==== Supplied entries ====
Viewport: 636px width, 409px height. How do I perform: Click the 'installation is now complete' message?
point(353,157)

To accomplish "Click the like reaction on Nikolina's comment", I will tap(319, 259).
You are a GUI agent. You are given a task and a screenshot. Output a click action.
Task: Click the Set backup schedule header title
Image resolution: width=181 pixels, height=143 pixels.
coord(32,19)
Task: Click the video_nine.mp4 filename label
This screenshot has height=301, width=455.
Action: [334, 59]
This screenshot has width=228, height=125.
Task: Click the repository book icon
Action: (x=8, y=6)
====
==== Supplied entries ====
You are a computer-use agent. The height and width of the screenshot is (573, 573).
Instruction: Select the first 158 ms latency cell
====
==== Supplied entries ====
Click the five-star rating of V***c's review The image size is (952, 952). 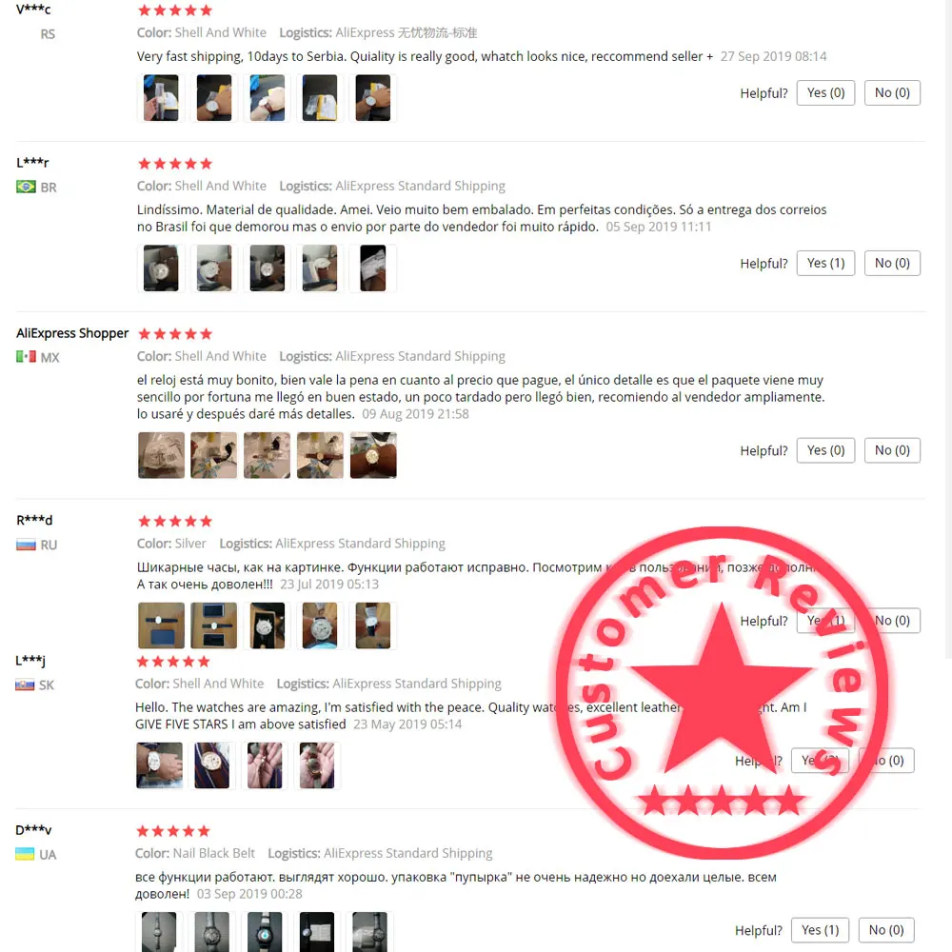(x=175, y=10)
====
- [Problem to work on]:
Give the exact lines, and only those, from the line containing "You are a computer-use" through the line containing "Instruction: Select the" in the entries above.

- [Expected answer]:
You are a computer-use agent. The height and width of the screenshot is (573, 573).
Instruction: Select the first 158 ms latency cell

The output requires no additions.